Sun's name resolver, in the default setup, is reached via NIS.  If a host
is not found in the NIS map, the NIS server program (ypserv) looks for a
special "cookie" value (which is generated by uncommenting the "B=-b" line
in /var/yp/Makefile) and, if that value is found, does a DNS lookup and
returns the found value (if any).  This means that locally-defined names
are found in the NIS host map, and others are (usually) found indirectly
by consulting the DNS.

Programs compiled with Sun's libresolv.a (such as /usr/lib/sendmail.mx)
will use DNS directly, but due to deficiencies in the shipped library are
vulnerable to certain types of DNS spoofing (see RFC 1535).  (Some
versions of Sun's libresolv.a also fail to "fall over" to a second
nameserver if the first is not responding.)

BIND's resolver does not use NIS, either, but includes fixes for the
problem behavior described in RFC1535.  Because of these fixes, BIND no
longer has the old domain search behavior; you may need to put a "search"
directive in resolv.conf.  See the BOG for more details on "search".

Because BIND's resolver does not consult /etc/hosts or NIS, you may find
that "localhost" and "loghost" do not resolve.  You should put the name
"localhost", with the address 127.0.0.1, in every domain that contains
hosts.  (See the BOG for more details.)  If your syslog.conf files use
references to "loghost", you will need to either add "loghost" to your
zone file (probably as a CNAME) or change the syslog.conf files.

* UDP checksums

Since DNS queries and responses use UDP, it is extremely useful to have
UDP checksums enabled in order to allow detection of errors.  SunOS, by
default, has UDP checksums off, ostensibly to speed performance of NFS by
depending on the Ethernet layer to do checksumming.  (Of course, this
performance improvement was done in the days when a Sun3/60 was a pretty
hot box to have on your desk, so it's a bit pointless now in these days of
SPARC.)  Since not all DNS queries stay on your Ethernet, use of the UDP
checksum is *highly* recommended.  (It's also not a bad idea if you do
NFS, since not all NFS stays on one Ethernet, and the Ethernet layer won't
catch every error.)

To turn it on permanently, edit /sys/netinet/in_proto.c, change the line
"int udp_cksum = 0" to "int udp_cksum = 1", and rebuild your kernel.

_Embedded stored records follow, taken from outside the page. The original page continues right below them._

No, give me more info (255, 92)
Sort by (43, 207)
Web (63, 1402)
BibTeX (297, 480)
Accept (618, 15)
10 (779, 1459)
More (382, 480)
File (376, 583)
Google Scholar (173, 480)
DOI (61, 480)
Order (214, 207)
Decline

To turn it on "on the fly":
   echo "udp_cksum/W1" | /usr/bin/adb -wk /vmunix /dev/mem

* Modifying the static libc

The 4.9.x libresolv uses an external routine (strerror) that is not in
Sun's shipped libc.  The BIND 4.9.x shared library install procedure
merges the compatibility code for strerror into libc.so, but does not
modify libc.a, nor does it include it into the unshareable libresolv.a.
This means code that is statically linked (cc -Bstatic or gcc -static)
that uses -lresolv will fail to link unless also linked with the
compatibility library (lib44bsd.a).  Typical culprits are emacs and
Berkeley sendmail 8.x, since they're among the few things that are often
linked statically.

It also means that programs that use auto-configuration utilities may
detect strerror in the shared C library, but compile against the
non-shared C library, resulting in problems.

Solutions for this dilemma include (but are probably not limited to) the
following:

  - use 'ar' to put the needed compatibility code in libc.a

  - use 'ar' to put the needed compatibility code in libresolv.a

  - use 'ar' to put the compatibility code in *both* libc and libresolv

  - always link programs dynamically, even when using -lresolv

  - link with -l44bsd when statically linking and using -lresolv

The needed compatibility module is compat/lib/strerror.o.

My personal solution was to link it into libc.a, in order to have as few
differences between statically and dynamically linked programs as
possible.  Besides, strerror is a Good Thing, and Sun should have included
it in libc in the first place.

Michael Helm pointed out, however, that there is a potential problem; if
code is linked with -lresolv and dynamically linked against a libc that
contains strerror, then moved to a machine that doesn't have strerror in
libc.so, it can fail (possibly silently, and often at the worst possible
time).  Accordingly, I now recommend putting the compatibility code into
libc.a (to protect against programs detecting it in libc.so and linking
with libc.a) and libresolv.a (to prevent the unresolved dependency issue).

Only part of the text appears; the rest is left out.